#### [Arbeitsauftrag 1]
Bearbeite den Textauszug zum G8-Gipfel. Beginne bei den Worten „Gefahr von Gewaltausbrüchen“, höre nach „Polizei tätig werden.“ auf und setze dabei überall „Radio“ an die Stelle von „Inforadio“.
#### [Arbeitsauftrag 2]
In welchen Städten gab es laut dem Textauszug zum G8-Gipfel Brandanschläge auf Objekte von Persönlichkeiten?

#### [Textauszug]
Gefahr von Gewaltausbrüchen während des G8-Gipfels sehr groß

bully_120_hoch.jpgBerlin. Der Vorsitzende der Gewerkschaft der Polizei, Konrad Freiberg hat im Gespräch mit Inforadio Berlin Vorwürfe zurückgewiesen, mit der gestrigen Razzia gegen linksextreme Gruppierungen sollten Demonstrationen beim G-8-Gipfel in Heiligendamm verhindert werden. Freiberg sagte am Donnerstag im Inforadio, es sei vielmehr Aufgabe der Polizei, „sicherzustellen, dass dort demonstriert werden kann. Aber was wir nicht dulden können, ist, dass dort Anschläge begangen werden“.

Nach Darstellung von Freiberg hat die Gefährlichkeit von Netzwerken der linken Szene zugenommen. „Wir haben in Berlin und Hamburg Brandanschläge auf Objekte von Persönlichkeiten gehabt.“ Wenn es dann Hinweise auf mutmaßliche Täter gebe, müsse die Polizei tätig werden.

#### [Datensätze]
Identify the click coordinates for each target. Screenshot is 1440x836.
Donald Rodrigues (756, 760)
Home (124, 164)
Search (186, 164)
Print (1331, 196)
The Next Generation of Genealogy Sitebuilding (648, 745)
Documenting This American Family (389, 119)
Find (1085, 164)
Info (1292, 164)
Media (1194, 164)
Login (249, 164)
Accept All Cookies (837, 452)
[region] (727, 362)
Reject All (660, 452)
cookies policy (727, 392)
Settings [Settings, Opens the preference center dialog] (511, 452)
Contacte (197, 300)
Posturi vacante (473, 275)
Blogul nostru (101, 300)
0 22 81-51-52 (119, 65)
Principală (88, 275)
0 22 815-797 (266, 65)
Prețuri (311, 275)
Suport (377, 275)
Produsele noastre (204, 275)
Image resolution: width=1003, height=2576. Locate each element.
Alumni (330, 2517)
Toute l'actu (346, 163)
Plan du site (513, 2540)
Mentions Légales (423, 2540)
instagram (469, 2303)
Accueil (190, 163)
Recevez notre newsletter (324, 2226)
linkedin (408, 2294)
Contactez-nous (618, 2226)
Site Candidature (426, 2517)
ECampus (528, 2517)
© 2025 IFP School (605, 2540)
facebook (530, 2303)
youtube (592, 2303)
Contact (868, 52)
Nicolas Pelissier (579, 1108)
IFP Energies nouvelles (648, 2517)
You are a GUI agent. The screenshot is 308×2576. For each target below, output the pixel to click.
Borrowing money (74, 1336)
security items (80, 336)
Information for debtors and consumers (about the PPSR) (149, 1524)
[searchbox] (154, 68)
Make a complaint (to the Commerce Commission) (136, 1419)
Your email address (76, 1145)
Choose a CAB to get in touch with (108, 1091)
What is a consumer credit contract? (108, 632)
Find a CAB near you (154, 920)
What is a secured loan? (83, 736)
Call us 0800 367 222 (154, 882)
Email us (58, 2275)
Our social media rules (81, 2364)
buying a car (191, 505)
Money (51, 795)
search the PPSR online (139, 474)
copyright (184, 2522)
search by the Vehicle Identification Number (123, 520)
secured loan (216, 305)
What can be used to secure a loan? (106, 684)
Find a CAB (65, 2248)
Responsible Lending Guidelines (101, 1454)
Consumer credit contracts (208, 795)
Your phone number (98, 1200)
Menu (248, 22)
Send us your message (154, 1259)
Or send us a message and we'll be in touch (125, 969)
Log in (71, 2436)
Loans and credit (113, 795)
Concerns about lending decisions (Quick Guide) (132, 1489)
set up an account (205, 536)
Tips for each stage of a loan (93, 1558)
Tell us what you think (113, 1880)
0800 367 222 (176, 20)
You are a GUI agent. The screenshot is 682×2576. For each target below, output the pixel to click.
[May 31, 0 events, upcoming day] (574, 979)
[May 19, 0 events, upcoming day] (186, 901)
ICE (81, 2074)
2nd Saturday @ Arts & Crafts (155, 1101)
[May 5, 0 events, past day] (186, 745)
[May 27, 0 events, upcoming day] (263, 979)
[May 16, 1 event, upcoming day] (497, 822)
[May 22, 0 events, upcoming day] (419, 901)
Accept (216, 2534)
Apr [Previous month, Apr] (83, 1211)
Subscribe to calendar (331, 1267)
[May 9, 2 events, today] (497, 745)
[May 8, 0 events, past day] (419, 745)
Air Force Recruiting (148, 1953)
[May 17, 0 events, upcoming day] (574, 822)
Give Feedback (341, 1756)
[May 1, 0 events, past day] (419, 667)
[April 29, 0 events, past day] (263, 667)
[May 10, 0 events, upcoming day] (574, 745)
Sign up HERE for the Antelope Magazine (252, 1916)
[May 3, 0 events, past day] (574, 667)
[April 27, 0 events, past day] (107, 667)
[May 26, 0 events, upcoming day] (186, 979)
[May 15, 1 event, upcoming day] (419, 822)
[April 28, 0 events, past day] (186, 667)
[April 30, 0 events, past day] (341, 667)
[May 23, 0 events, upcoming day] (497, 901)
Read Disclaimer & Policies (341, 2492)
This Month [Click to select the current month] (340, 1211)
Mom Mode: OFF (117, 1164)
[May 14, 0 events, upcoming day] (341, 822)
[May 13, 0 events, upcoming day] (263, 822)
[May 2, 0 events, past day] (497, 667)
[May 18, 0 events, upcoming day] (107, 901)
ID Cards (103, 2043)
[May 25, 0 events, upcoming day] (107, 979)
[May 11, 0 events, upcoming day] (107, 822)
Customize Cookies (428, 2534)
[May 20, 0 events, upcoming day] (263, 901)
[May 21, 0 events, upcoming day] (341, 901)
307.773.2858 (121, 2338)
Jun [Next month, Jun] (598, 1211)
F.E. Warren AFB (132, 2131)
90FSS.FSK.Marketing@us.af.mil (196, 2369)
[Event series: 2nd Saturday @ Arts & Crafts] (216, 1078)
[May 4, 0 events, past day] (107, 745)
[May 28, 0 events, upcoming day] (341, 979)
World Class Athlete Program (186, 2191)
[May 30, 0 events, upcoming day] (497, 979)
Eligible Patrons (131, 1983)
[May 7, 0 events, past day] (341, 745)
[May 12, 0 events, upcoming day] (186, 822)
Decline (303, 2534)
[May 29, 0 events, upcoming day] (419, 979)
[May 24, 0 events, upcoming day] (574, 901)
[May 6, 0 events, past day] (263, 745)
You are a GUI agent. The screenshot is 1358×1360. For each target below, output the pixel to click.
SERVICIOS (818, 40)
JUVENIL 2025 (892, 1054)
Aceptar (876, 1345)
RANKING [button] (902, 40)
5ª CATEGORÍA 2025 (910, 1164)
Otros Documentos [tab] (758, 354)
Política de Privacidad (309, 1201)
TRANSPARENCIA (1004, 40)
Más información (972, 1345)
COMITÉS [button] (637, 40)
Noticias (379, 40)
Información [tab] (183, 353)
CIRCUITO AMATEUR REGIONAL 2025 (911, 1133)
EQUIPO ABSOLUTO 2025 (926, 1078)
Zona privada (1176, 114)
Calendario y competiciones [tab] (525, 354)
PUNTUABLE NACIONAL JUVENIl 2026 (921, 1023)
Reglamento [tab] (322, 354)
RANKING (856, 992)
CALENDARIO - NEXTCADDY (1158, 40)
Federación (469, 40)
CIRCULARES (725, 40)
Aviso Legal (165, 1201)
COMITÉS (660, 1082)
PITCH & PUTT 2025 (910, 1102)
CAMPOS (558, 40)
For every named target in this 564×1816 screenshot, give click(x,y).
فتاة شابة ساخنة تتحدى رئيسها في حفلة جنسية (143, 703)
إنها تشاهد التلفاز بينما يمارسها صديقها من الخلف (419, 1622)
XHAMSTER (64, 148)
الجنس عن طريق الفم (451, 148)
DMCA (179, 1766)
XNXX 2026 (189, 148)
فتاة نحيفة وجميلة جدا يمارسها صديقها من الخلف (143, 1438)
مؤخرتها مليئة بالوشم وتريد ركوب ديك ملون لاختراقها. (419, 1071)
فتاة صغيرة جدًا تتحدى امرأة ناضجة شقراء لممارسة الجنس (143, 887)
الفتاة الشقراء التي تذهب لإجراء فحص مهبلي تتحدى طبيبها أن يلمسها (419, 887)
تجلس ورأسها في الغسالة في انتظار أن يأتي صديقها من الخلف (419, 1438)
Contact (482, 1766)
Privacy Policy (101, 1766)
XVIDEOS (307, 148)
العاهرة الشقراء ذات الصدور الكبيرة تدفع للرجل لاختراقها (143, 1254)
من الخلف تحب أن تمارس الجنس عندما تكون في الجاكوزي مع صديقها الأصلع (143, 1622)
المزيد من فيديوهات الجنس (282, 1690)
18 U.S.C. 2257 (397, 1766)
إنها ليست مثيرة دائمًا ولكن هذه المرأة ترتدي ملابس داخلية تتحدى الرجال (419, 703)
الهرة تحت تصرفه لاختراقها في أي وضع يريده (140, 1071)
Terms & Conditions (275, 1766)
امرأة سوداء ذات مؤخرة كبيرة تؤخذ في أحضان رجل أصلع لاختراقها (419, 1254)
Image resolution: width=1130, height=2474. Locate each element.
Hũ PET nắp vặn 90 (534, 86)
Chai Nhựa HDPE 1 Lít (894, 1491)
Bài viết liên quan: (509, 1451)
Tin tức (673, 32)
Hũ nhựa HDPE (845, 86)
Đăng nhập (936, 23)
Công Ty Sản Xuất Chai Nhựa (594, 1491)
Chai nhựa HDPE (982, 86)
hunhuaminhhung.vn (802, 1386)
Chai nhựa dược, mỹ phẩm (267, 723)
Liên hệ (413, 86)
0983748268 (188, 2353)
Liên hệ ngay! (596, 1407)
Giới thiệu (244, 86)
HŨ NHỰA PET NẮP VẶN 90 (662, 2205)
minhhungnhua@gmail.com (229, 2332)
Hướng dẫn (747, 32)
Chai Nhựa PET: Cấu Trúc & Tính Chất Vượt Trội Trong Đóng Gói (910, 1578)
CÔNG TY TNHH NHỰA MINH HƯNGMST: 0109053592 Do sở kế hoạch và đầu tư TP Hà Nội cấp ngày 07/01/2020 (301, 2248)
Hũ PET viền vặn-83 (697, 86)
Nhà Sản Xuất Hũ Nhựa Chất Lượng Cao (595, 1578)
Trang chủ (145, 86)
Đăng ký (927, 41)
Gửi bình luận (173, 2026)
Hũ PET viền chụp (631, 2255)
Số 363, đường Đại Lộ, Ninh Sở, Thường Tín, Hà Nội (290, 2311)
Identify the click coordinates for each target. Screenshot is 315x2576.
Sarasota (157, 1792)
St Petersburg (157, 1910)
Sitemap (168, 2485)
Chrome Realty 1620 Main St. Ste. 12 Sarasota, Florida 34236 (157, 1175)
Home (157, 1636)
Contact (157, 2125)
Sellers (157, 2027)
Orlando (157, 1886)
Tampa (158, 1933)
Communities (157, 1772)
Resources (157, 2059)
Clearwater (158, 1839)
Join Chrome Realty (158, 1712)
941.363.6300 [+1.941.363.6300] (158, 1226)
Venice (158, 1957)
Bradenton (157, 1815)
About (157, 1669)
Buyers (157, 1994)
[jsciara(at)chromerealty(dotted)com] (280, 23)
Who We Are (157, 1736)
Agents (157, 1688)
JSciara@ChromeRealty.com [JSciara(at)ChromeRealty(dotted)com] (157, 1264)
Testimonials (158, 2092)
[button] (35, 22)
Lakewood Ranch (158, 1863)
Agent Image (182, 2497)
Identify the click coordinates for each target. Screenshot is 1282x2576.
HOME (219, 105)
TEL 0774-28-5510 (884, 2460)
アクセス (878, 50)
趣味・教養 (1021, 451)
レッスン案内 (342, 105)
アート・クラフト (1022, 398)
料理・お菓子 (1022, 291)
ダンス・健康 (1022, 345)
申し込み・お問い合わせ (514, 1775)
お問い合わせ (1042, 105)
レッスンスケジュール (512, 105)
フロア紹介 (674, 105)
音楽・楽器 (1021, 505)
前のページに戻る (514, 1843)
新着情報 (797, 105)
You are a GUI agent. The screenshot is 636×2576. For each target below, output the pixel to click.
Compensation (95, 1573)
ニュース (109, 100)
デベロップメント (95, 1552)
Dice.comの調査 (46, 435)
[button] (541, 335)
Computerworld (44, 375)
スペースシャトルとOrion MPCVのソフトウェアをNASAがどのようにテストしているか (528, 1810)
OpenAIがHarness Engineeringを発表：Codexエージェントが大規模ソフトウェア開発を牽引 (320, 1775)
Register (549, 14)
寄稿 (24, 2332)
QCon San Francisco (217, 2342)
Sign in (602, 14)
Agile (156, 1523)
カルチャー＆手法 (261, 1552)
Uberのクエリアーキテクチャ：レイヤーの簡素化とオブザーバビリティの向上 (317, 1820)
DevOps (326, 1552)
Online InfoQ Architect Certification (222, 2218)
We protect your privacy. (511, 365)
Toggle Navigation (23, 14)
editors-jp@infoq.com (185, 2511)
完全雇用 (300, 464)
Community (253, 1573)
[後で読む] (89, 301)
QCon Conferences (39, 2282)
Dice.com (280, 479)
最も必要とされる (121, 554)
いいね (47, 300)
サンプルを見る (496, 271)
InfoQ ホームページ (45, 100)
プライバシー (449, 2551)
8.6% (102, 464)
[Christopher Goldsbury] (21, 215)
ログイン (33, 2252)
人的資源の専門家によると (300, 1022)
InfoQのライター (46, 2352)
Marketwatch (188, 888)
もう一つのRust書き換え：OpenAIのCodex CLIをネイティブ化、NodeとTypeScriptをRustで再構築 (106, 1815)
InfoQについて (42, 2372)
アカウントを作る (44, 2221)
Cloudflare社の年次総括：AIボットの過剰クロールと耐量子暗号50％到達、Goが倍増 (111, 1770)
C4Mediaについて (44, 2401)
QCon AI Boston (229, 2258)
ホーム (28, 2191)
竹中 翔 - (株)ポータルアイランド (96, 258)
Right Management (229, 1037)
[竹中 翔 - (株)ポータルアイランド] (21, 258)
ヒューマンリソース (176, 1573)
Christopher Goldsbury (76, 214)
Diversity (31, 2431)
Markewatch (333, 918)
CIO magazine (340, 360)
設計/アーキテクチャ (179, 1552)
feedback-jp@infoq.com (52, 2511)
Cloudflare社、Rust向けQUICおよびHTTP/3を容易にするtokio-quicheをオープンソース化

#### [Ergebnis 1]
Gefahr von Gewaltausbrüchen während des G8-Gipfels sehr groß

bully_120_hoch.jpgBerlin. Der Vorsitzende der Gewerkschaft der Polizei, Konrad Freiberg hat im Gespräch mit Radio Berlin Vorwürfe zurückgewiesen, mit der gestrigen Razzia gegen linksextreme Gruppierungen sollten Demonstrationen beim G-8-Gipfel in Heiligendamm verhindert werden. Freiberg sagte am Donnerstag im Radio, es sei vielmehr Aufgabe der Polizei, „sicherzustellen, dass dort demonstriert werden kann. Aber was wir nicht dulden können, ist, dass dort Anschläge begangen werden“.

Nach Darstellung von Freiberg hat die Gefährlichkeit von Netzwerken der linken Szene zugenommen. „Wir haben in Berlin und Hamburg Brandanschläge auf Objekte von Persönlichkeiten gehabt.“ Wenn es dann Hinweise auf mutmaßliche Täter gebe, müsse die Polizei tätig werden.

#### [Ergebnis 2]
In Berlin und Hamburg.